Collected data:
—————

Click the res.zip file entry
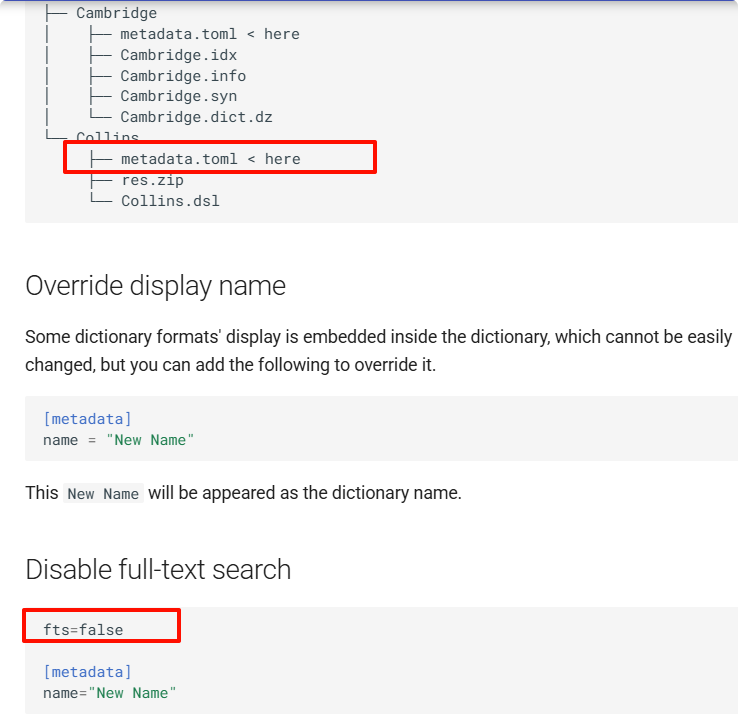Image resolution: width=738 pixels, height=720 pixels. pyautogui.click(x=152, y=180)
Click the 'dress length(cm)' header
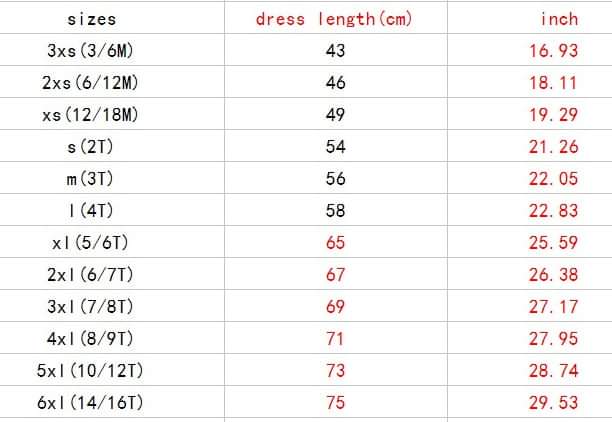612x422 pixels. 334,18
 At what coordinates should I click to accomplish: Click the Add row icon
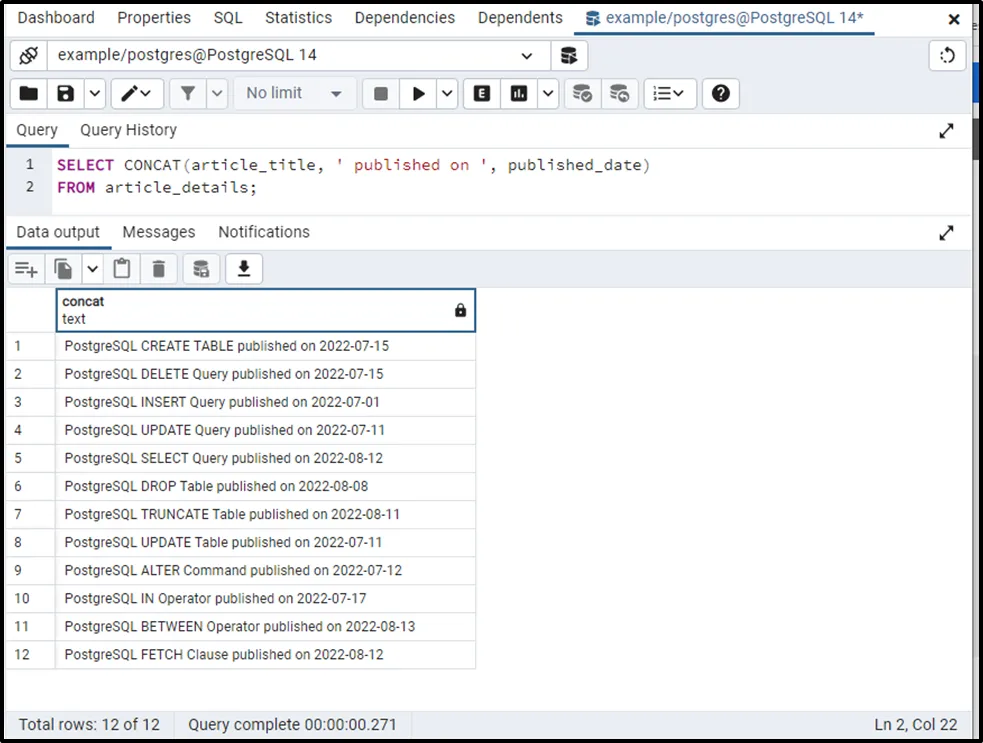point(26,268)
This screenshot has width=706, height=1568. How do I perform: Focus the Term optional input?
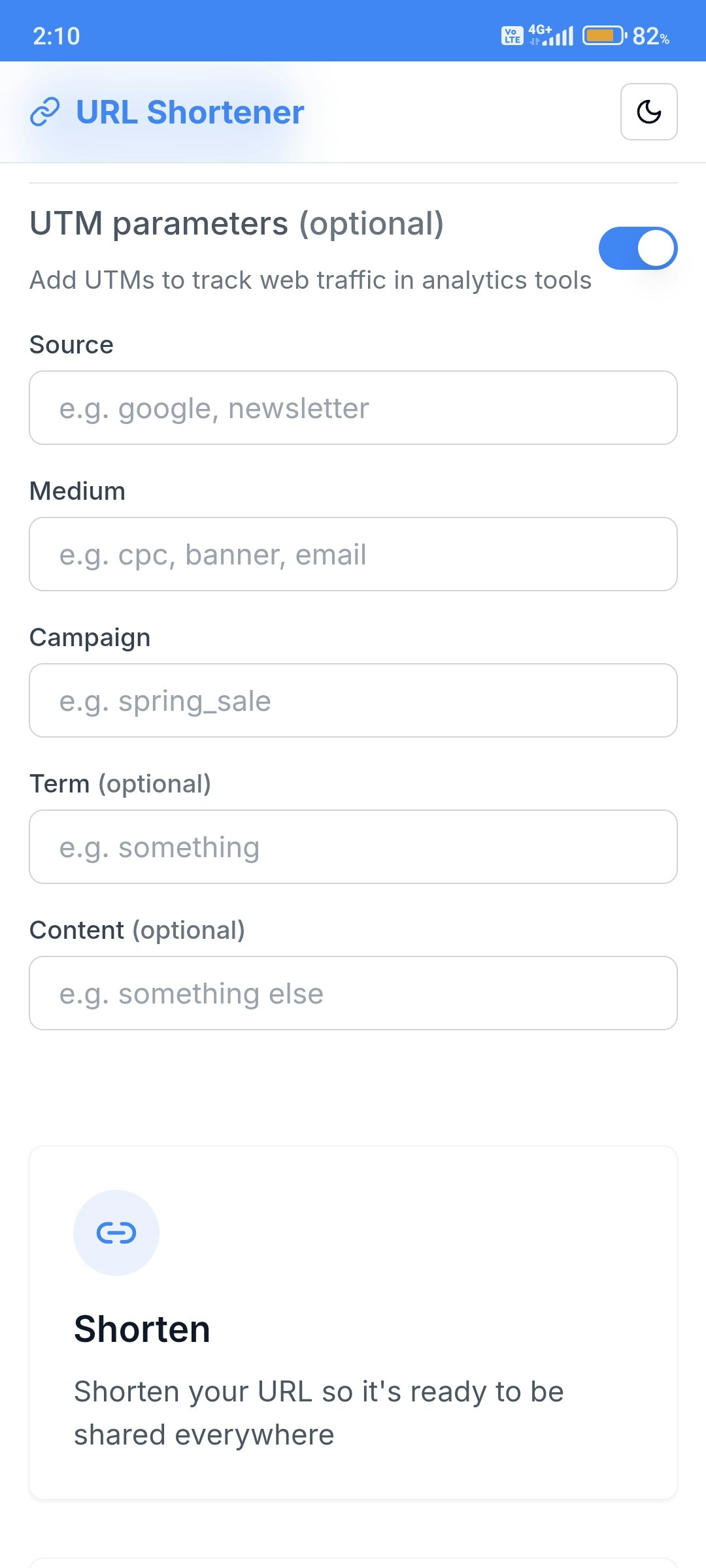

—————

You are asked to output the records precisely as they appear, minus any pictures.

> [REPLY]
Click the res.zip file entry
Image resolution: width=738 pixels, height=720 pixels. pyautogui.click(x=152, y=180)
Click the 'dress length(cm)' header
612x422 pixels. 334,18
 At what coordinates should I click to accomplish: Click the Add row icon
point(26,268)
This screenshot has width=706, height=1568. How do I perform: Focus the Term optional input?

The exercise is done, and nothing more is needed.